Song Justin C W, Levitov Leonid S
Department of Physics, Massachusetts Institute of Technology, Cambridge, MA 02139, USA. School of Engineering and Applied Sciences, Harvard University, Cambridge, MA 02138, USA.
J Phys Condens Matter. 2015 Apr 29;27(16):164201. doi: 10.1088/0953-8984/27/16/164201. Epub 2015 Apr 2.
Long lifetimes of hot carriers can lead to qualitatively new types of responses in materials. The magnitude and time scales for these responses reflect the mechanisms governing energy flows. We examine the microscopics of two processes which are key for energy transport, focusing on the unusual behavior arising due to graphene's unique combination of material properties. One is hot carrier generation in its photoexcitation dynamics, where hot carriers multiply through an Auger type carrier-carrier scattering cascade.

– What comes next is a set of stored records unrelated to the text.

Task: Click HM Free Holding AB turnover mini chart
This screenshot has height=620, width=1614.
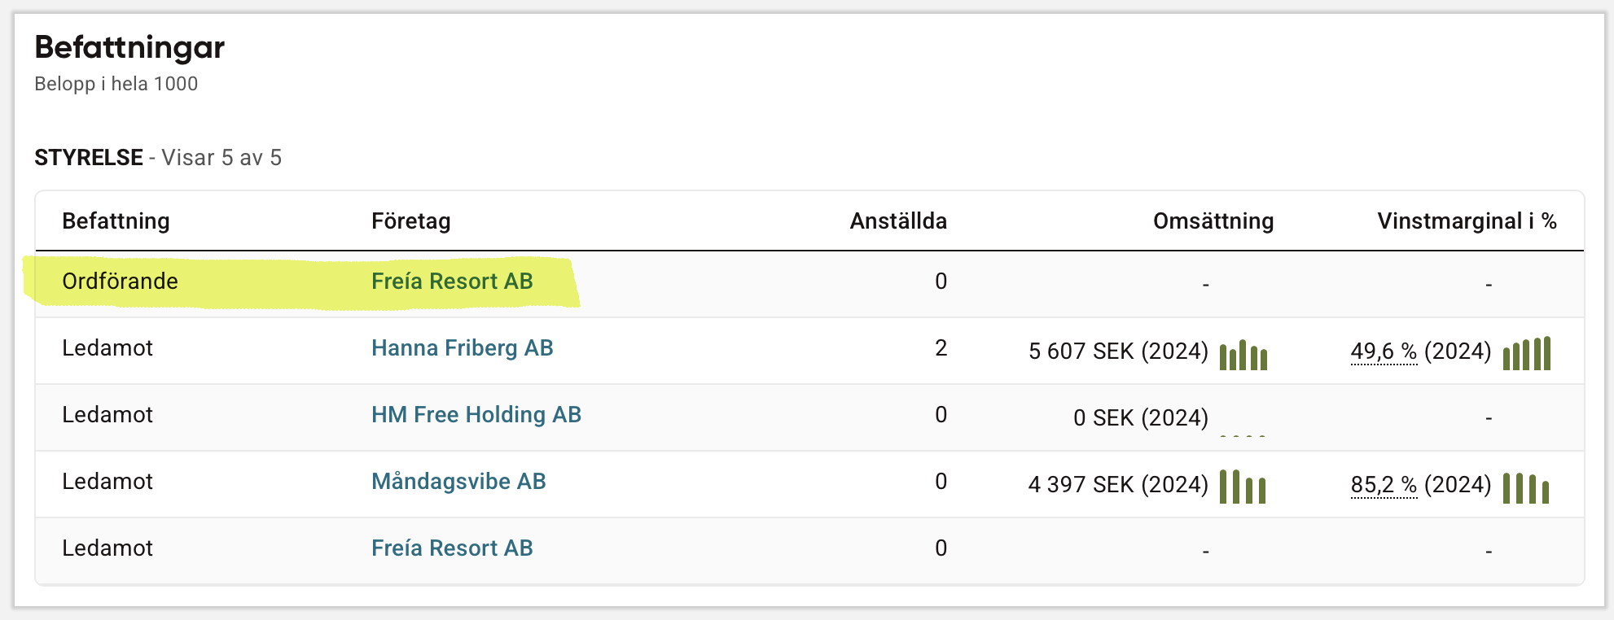Action: pos(1243,436)
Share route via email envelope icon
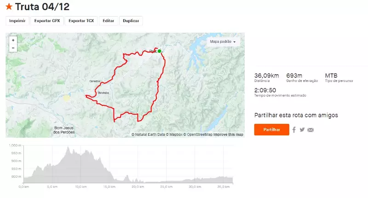The image size is (368, 198). click(x=311, y=130)
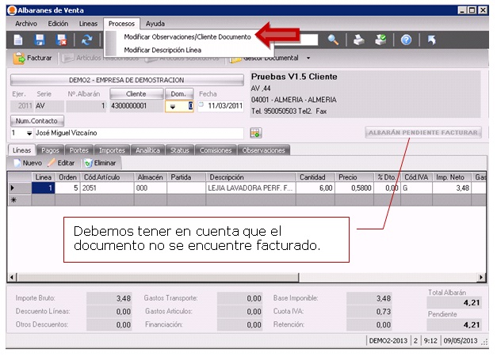Open the Observaciones tab
Viewport: 497px width, 356px height.
pos(263,150)
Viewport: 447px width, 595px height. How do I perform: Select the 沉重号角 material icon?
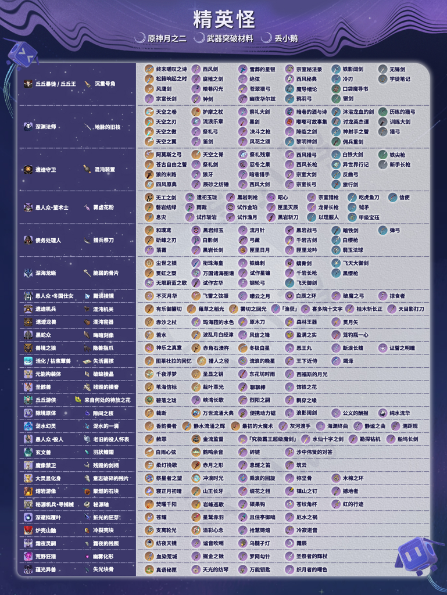coord(87,84)
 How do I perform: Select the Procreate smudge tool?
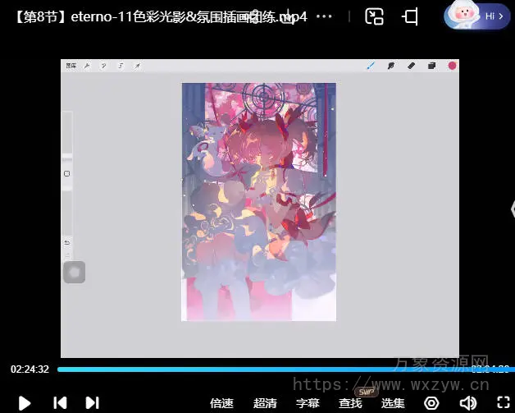pos(391,66)
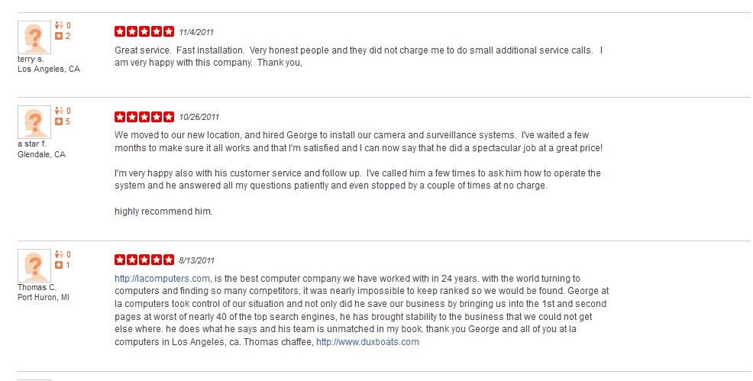Screen dimensions: 753x381
Task: Click the five-star rating dated 8/13/2011
Action: [x=144, y=260]
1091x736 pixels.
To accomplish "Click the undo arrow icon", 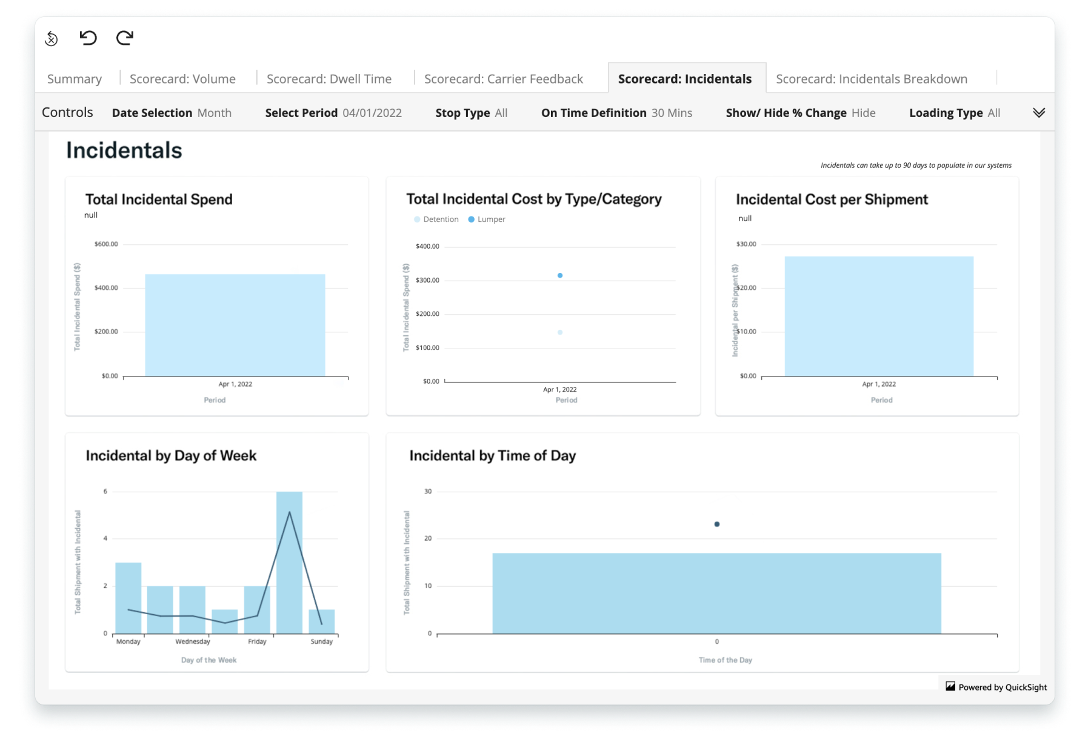I will tap(88, 38).
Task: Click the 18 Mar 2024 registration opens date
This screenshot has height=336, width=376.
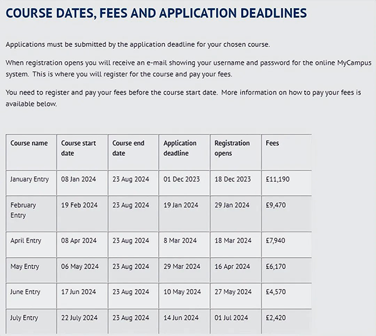Action: [x=232, y=240]
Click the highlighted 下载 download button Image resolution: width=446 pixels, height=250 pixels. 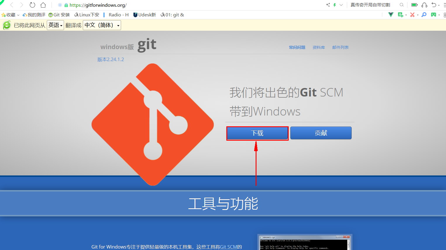click(257, 133)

The hot-carrier generation manifests itself through elevated electronic temperatures which can be accessed in a variety of ways, in particular optical conductivity measurements. Another process of high interest is electron-lattice cooling. We survey different cooling pathways and discuss the cooling bottleneck arising for the momentum-conserving electron-phonon scattering pathway. We show how this bottleneck can be relieved by higher-order collisions—supercollisions—and examine the variety of supercollision processes that can occur in graphene.
热载流子的长寿命会导致材料中出现性质全新的响应类型。这些响应的幅度和时间尺度反映了能量流动的控制机制。我们研究了对能量传输至关重要的两个过程的微观情况,重点关注由于石墨烯独特的材料特性组合而产生的异常行为。一个是其光激发动力学中的热载流子产生,其中热载流子通过俄歇型载流子 - 载流子散射级联进行倍增。热载流子的产生通过升高的电子温度表现出来,这可以通过多种方式实现,特别是通过光导率测量。另一个备受关注的过程是电子 - 晶格冷却。我们考察了不同的冷却途径,并讨论了动量守恒电子 - 声子散射途径中出现的冷却瓶颈。我们展示了如何通过高阶碰撞——超级碰撞来缓解这个瓶颈,并研究了石墨烯中可能发生的各种超级碰撞过程。